Winter 2026 - Critical Care

Heart Disease: A Patient’s Perspective

THE FIRST twinge of chest pain struck Heather Bardeleben late one night as she pored over a spreadsheet at her suburban Chicago home. When her husband, Bill, suggested she lie down, she brushed him off. “I’ll be fine,” she insisted.

But the pain didn’t go away. Her arms grew heavy, dizziness crept in and her home pulse oximeter showed dropping oxygen levels. By morning, Heather instinctively knew it had to be her heart.

Heather saw her cardiologist who ran an EKG, but it came back normal. Anxiety or acid reflux, she was told. Her primary care physician echoed the same theory, though he ordered a cardiac MRI just in case. When she couldn’t get the MRI scheduled and her pain intensified, Heather went to the ER. Again, tests looked normal, but because of her continuing chest pain, Heather was admitted to the hospital. Nitroglycerine pills helped, but the pain did not go away. Even so, a hospital cardiologist told her to go home, again saying she merely had anxiety or reflux. “There’s nothing wrong with your heart,” he told her. “I don’t know why you’re here.”

At that point Heather asked for an angiogram; both of her parents had received stents after X-rays had revealed blockages in their arteries, so she understood her risk factors. Unfortunately, the hospital doctor disagreed and sent her home, saying her symptoms didn’t warrant one.

A week later, Heather bent to sit on the couch and felt a sharp snap in her chest — like a twig breaking. She immediately knew something was terribly wrong. A portable device she’d purchased to monitor her father after his bypass surgery showed atrial fibrillation. “I’m in trouble,” she thought, moments before collapsing.

Paramedics revived her after her heart stopped that day, and by the time she got to the hospital, an angiogram revealed what she had feared: Plaque had ruptured, causing a clot, a heart attack and cardiac arrest. A stent was placed in her right coronary artery, though a 70 percent blockage remained in her left anterior descending (LAD) artery. Within two weeks, she had chest pain again, but doctors reassured her it was just her body adjusting to the stent. Days later, she suffered another heart attack, this time caused by artery spasms.

In late 2020, during the height of the COVID-19 pandemic, Heather received a pacemaker and implantable defibrillator to regulate her heart rhythm. She was sent home the same day but soon returned to the hospital with severe chest pain and was admitted for observation.
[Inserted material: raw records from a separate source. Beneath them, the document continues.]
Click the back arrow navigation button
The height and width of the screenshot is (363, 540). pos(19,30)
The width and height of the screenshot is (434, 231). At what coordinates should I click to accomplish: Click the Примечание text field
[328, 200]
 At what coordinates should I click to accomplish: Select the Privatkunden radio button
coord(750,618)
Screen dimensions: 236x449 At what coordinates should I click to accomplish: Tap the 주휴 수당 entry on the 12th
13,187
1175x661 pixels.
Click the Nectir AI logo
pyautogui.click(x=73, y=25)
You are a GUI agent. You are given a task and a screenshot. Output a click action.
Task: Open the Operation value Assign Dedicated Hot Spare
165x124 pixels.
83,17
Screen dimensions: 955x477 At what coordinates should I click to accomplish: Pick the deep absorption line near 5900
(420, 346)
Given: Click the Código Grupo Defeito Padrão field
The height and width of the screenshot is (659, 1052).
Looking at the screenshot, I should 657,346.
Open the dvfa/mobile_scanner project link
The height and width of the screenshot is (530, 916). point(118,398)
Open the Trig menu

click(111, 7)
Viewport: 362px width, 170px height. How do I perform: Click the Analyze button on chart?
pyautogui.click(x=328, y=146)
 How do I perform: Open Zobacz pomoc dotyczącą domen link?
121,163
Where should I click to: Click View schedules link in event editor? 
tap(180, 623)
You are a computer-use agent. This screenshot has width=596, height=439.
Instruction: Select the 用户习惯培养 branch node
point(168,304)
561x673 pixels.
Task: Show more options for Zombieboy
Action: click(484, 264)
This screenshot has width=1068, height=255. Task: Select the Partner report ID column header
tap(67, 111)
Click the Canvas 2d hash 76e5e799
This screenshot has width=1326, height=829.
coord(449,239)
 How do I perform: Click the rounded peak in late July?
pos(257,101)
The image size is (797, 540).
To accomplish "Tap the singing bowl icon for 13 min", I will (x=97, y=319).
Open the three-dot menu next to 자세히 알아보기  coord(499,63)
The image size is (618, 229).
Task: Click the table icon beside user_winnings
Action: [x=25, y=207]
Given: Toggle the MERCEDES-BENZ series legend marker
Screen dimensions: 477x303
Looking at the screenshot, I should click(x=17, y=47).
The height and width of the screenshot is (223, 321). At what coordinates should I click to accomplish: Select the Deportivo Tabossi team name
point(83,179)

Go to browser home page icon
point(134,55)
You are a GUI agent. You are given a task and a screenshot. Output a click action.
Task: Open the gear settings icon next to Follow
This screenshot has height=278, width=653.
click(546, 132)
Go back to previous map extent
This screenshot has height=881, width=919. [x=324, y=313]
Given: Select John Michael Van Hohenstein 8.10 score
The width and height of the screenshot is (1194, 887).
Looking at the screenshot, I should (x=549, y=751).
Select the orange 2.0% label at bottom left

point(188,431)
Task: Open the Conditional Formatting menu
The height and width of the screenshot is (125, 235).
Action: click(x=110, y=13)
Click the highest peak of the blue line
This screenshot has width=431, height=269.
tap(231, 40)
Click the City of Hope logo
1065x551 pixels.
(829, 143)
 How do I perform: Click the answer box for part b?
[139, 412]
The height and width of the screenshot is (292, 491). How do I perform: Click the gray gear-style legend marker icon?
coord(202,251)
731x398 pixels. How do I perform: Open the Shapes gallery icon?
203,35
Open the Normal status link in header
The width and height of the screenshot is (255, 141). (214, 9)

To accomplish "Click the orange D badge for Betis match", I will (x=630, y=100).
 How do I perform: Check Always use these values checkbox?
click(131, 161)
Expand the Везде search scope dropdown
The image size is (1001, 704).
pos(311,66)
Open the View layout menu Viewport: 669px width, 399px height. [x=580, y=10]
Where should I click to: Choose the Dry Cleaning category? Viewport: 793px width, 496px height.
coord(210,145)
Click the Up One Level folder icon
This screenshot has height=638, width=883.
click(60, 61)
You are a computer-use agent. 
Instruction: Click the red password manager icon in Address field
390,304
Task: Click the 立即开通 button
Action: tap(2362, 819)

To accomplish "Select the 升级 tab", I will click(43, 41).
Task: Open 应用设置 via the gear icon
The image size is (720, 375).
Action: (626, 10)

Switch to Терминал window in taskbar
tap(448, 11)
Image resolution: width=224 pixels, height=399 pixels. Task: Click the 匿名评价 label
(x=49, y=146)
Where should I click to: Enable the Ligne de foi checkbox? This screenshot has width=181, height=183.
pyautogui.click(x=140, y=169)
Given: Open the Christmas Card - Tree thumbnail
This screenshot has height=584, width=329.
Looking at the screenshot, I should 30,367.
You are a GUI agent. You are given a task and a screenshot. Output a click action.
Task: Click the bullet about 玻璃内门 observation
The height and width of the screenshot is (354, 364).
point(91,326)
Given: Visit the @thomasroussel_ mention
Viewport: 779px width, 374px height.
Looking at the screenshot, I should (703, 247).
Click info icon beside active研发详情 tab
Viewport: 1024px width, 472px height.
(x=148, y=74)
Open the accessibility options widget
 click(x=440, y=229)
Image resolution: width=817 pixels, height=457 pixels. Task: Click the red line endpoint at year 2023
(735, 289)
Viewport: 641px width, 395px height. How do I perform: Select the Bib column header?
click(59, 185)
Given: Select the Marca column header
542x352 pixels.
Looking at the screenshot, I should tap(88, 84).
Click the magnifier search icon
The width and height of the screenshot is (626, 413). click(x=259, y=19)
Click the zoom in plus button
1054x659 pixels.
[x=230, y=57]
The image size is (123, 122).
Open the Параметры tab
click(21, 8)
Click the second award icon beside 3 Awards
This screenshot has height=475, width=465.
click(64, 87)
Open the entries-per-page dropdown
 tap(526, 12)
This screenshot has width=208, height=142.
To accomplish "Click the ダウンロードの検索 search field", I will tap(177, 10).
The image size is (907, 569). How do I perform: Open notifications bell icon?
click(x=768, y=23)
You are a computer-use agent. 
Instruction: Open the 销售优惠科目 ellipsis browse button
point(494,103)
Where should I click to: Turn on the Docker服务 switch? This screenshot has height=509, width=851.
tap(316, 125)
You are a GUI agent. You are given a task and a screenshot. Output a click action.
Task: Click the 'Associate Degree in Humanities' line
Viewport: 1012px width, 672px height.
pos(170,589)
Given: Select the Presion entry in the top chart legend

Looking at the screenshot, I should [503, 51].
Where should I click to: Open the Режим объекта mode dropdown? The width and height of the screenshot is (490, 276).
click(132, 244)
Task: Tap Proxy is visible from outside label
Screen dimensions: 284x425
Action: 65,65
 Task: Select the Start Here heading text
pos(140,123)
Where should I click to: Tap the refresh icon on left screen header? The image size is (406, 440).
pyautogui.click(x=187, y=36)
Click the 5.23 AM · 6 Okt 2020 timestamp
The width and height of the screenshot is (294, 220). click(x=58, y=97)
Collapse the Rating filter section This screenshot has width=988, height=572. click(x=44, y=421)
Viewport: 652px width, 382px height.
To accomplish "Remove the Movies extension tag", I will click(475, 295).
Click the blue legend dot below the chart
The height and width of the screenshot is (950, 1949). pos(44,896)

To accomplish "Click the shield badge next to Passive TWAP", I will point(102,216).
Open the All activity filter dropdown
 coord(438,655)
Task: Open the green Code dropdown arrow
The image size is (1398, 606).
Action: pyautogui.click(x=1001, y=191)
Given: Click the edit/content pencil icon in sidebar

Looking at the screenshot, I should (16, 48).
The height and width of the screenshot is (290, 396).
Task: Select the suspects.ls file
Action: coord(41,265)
Heather’s heart stopped five times that night, and doctors attempted to save her by inserting a stent in her LAD. Unfortunately, due to the CPR and stent procedure, she went into critical takotsubo cardiomyopathy (temporary heart failure). Yet another procedure was performed to place an Impella heart pump to give her time to potentially recover. It saved her life.

Five years later, Heather is alive and thriving. She has lost 65 pounds, keeps tabs on her heart rate and ends her  workday around 5:30 p.m. to limit stress. She also urges friends and family members to advocate for themselves in medical situations — to seek additional testing or a second opinion when they don’t get answers. If they are refused a test, she advises them to ask that the denial be recorded in their chart. She’s learned, she says, that doctors can make mistakes.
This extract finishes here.